Research-0061: `vmaf-tune` capability audit — beyond Phases A/B + the fast path¶

Status: Active
Workstream: ADR-0237 (vmaf-tune umbrella), ADR-0235 (codec-aware FR regressor)
Last updated: 2026-05-03
Author: research scoping pass (no code)

Question¶

vmaf-tune Phase A (corpus tooling, PR #329 merged) plus Phase B (fr_regressor_v2 codec-aware proxy, in flight via PR #347) plus the fast-path proposal (proxy + Bayesian + GPU verify, parallel PR being scaffolded) cover roughly:

offline grid sweeps with JSONL emission,
target-VMAF bisect,
predicted-CRF jump-start ≈ 100–500× speedup over naive search.

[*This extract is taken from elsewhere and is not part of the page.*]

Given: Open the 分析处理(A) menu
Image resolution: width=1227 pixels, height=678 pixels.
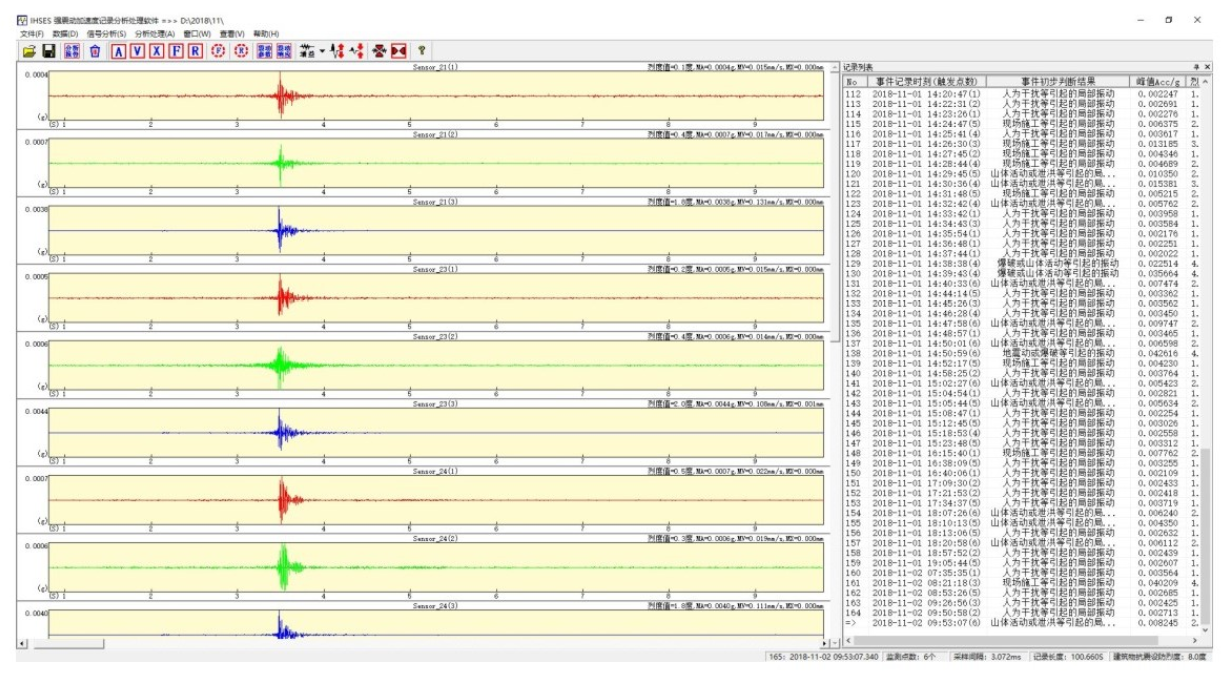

What else can vmaf-tune do with the primitives the fork already ships? This digest surveys 18 capability buckets, ranks them by expected impact divided by effort, and recommends an execution order for Phases C–H.

This is a pure scoping pass. No implementation, no benchmarks, no new code. Numbers in this document are back-of-envelope; any speedup or quality claim that survives into an ADR has to be re-validated against a real corpus.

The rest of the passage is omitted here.